El miedo volvió, y con él la conciencia de que no se había terminado.
De que no había hecho más que empezar.
Inhaló el miedo.
Estaba siendo lentamente arrastrado al mundo que sólo él conocía, y no se resistió.
Se dejó llevar y se vio reír. Disfrutó de volver a ser el otro, al que odiaba.
Resultaba que el miedo era el comienzo de la redención.
Contó a un grupo de jóvenes turistas procedentes de Suecia que en el año 1827 casi todo Turku fue pasto de las llamas.
Mientras hablaba, buscaba los ojos de sus oyentes.
Contó que sólo el pequeño asentamiento del Klosterberg se había librado. Un niño preguntó por qué, y él respondió que nadie lo sabía con exactitud. Probablemente estaba a resguardo del viento, en la ladera del Vardberg.
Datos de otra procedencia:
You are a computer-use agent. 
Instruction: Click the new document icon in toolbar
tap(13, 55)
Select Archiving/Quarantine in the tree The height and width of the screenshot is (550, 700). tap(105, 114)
Disfrutó con el interés de los turistas y los guio por las distintas salas de artesanía. Contó que el museo del Klosterberg fue inaugurado en el verano de 1940. Les mostró ante los viejos aparatos cómo fabricaban los relojeros un reloj en épocas pasadas, y cómo trabajaba el cuero un guarnicionero.
Gozó de las miradas de asombro de sus espectadores, y en pocos minutos hizo para el pequeño un cubilete de dados en cuero marrón. El niño se alegró y mostró el cubilete a un hombre joven, su padre.
El hombre sonrió, se le acercó y le dio las gracias por el regalo.
Él respondió a la sonrisa y cruzó la frontera entre ambos mundos.
Guio con paciencia al grupo por entre las casitas. Rio con ellos cuando los más altos se daban con el dintel de las puertas.
Oyó que algunos hacían bromas sobre la mala comida del albergue juvenil.
Buscó la mirada del chiquillo, que iba a hombros de su padre y ya no le prestaba atención.
El cubilete colgaba olvidado de su mano.
Cuando salieron al aire libre, el sol parecía de color vino tinto.